My daughters' South East Asian trip that I mentioned in Travel, tubing and social change in Australia is now well underway. Both rang me yesterday from Vietnam for my birthday; that was nice. They have been having a great time and are keeping their father vicariously entertained through travel blogs and some Facebook posts. Both have taken lots of photos and I am looking forward to following the trip later in detail.
In Would You Marry The Same Person Again? Ramana discussed the results of a survey on marriage. I have made some funny choices in my life (marriage not being one of them, I hasten to add!), but could not envisage a choice that might not have my girls.
The changes to the Australian skilled migration rules that I discussed in Education and Australian skilled migration: a policy catastrophe? continue to attract Australian media coverage (here, for example).
At this point, the consensus view appears to be that the changes were necessary, that some will be hit hard, that the university sector will benefit and that the whole international education sector will benefit in the longer term. Listening to the Minister talking last night, I still felt that there was a domestic policy mental lock in and remain of the view that the damage done is likely to be greater than expected.
With all these things, it takes time for the exact effects to work themselves through. There was an interesting article by Guy Healy and Andrew Trounson in the Australian's Higher Education section that, among other things, suggested that the changes meant that universities would need to increase their focus on English language skills.

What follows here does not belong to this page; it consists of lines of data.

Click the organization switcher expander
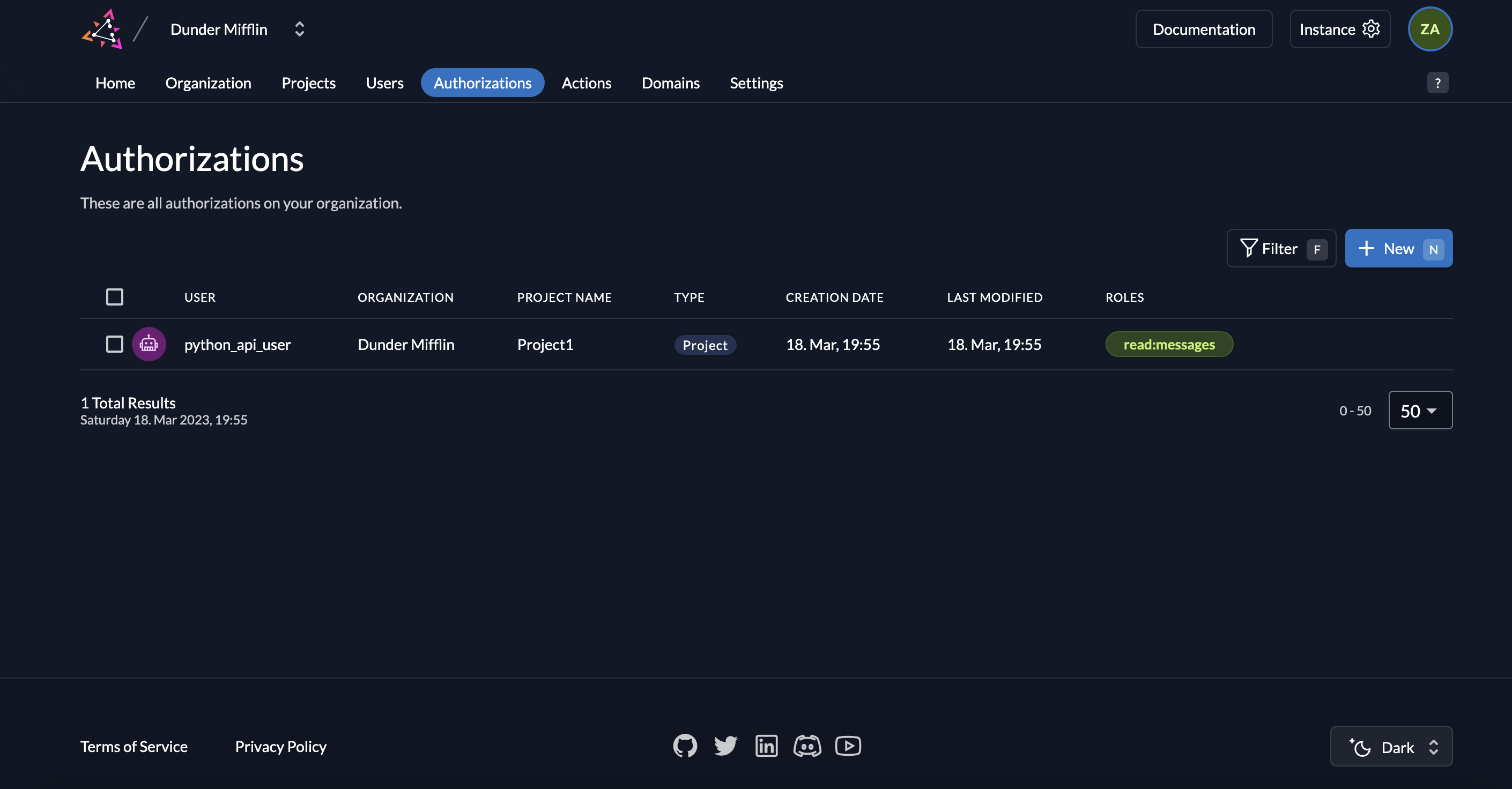This screenshot has width=1512, height=789. point(297,28)
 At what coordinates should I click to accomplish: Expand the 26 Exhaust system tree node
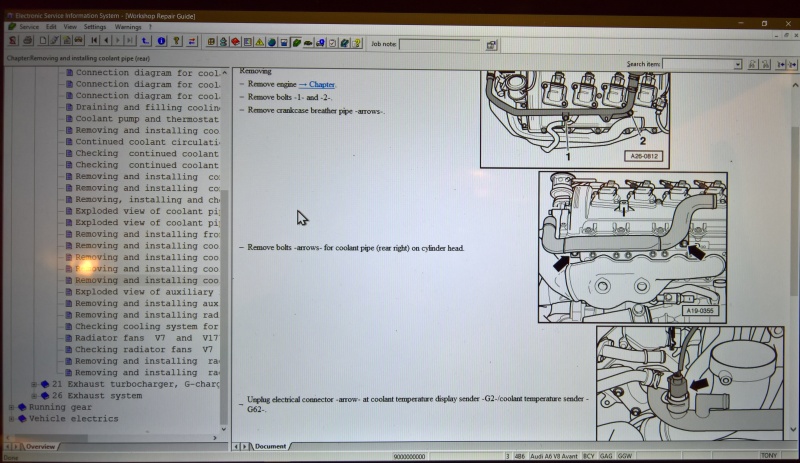[x=34, y=396]
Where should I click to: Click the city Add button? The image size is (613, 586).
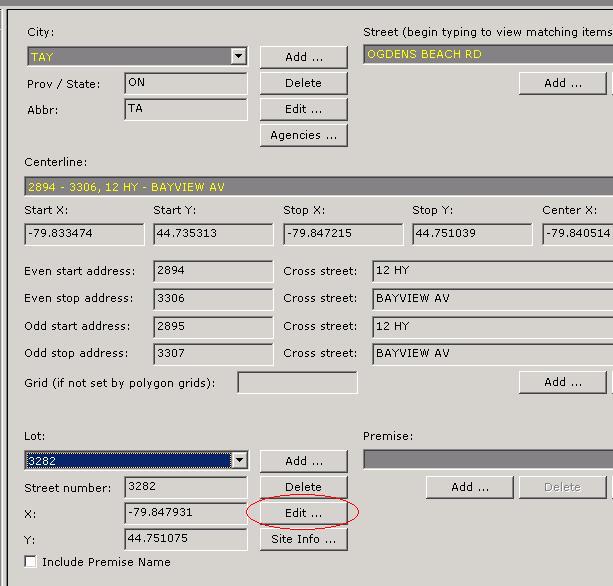(x=303, y=57)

One thing I have noticed in the coverage is that the numbers quoted for overseas students are all over the place. I haven't had time to sort all this out, but just note it.

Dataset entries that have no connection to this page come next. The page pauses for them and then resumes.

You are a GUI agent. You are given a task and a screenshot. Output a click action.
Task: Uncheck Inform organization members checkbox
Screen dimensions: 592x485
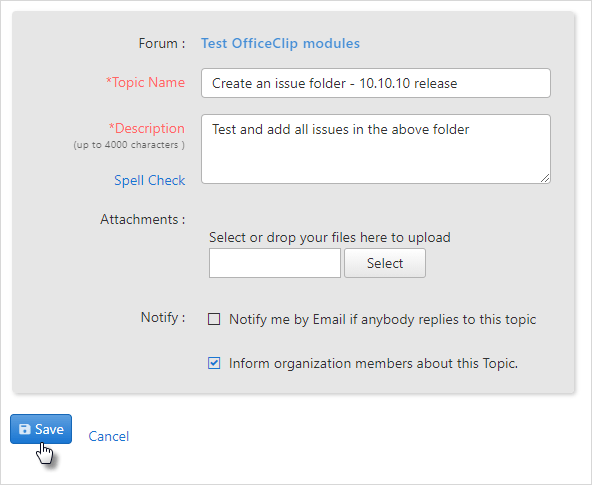[x=214, y=363]
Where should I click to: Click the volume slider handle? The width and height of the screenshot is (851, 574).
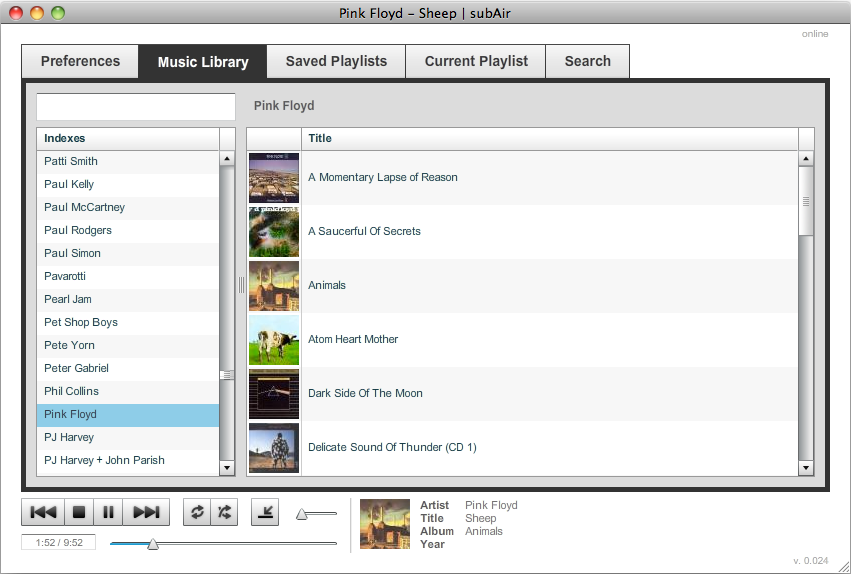click(301, 514)
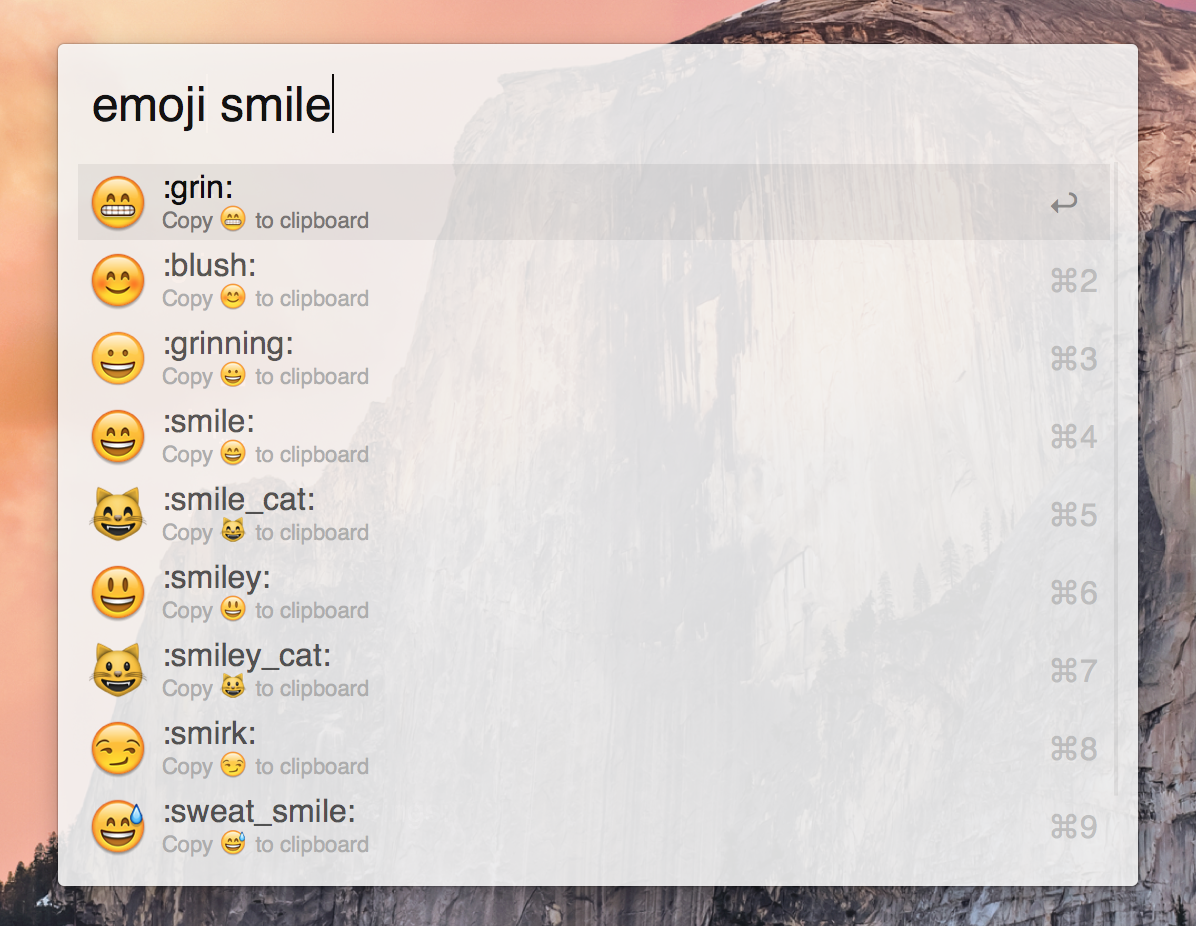Select the :grin: result title

[198, 188]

Many bloggers, this one included, are actual or would-be writers. In The Content Makers, one of the Crikey blogs, Margaret Simon has been discussing journalism and free-lance writing. Many of us, me included, write a lot of stuff for free. I suppose the problem is that we are really spoiling our own market place. Because this is Margaret's main topic, you will find find it by clicking on the blog link above. I will try to do a list of key posts later.

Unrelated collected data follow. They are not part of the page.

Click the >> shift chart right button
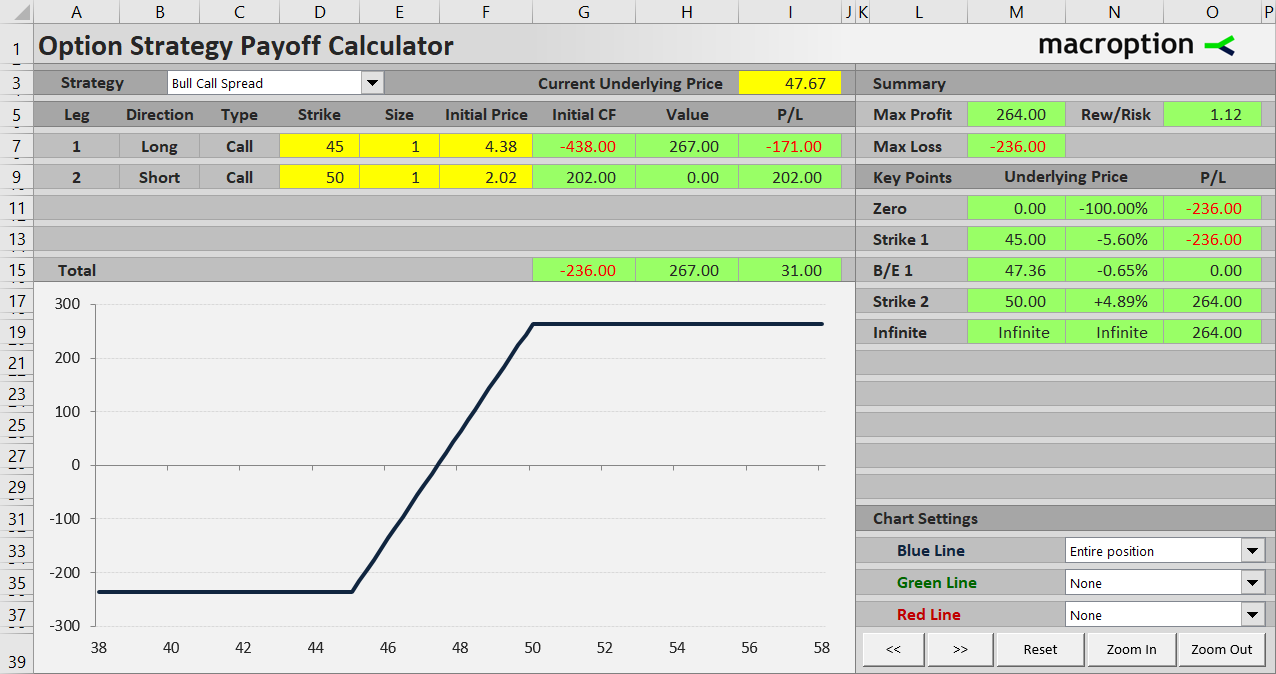Screen dimensions: 1276x674 [960, 649]
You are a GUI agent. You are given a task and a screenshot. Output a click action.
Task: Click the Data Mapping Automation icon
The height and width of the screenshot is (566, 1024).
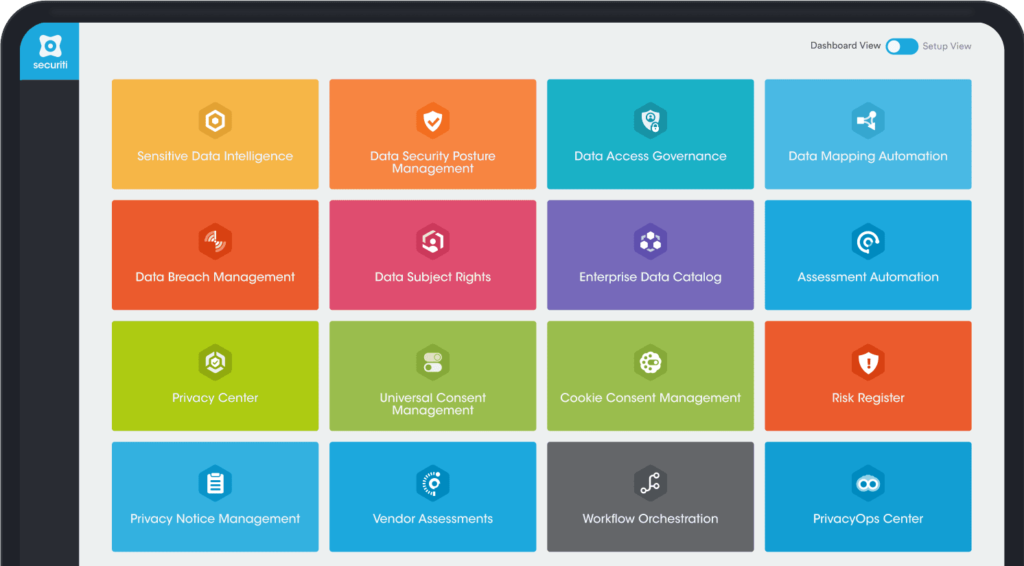[x=867, y=121]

The release of the Northern Australia Land and Water Taskforce report (here) on Monday (8 February) attracted some media attention, especially from the Australian which has been running something of a campaign on the issue of Northern Development.
The Task Forces' negative conclusion on agriculture - it estimated the maximum amount of groundwater irrigable land in northern Australia was 60,000ha, up from the 20,000ha currently used - has come under attack, from, among others, WA Premier Barnett.
I last dealt with this issue back in October 2008 in Sunday Essay - the myths and realities of Northern Development. From there you will see that the question of Northern Development has been a vexed one for many years. I haven't read the report yet, but there does seem something odd about the way the study of water resources was apparently constrained by the no dam policies then in place in the three Northern jurisdictions.
Some of the press coverage of Australian PM Rudd's participation in the Q&A program has been remarkably scathing. See Erik Jensen's How teens took Rudd to the cleaners in question time as an example, a story that presently appears also as one of the Editor's Picks.
One of the reasons I wrote in the way that I did in Congratulations to PM Rudd on Q&A is that we actually need Mr Rudd to do more of these things, not less. However, it would be a brave minder who would argue this.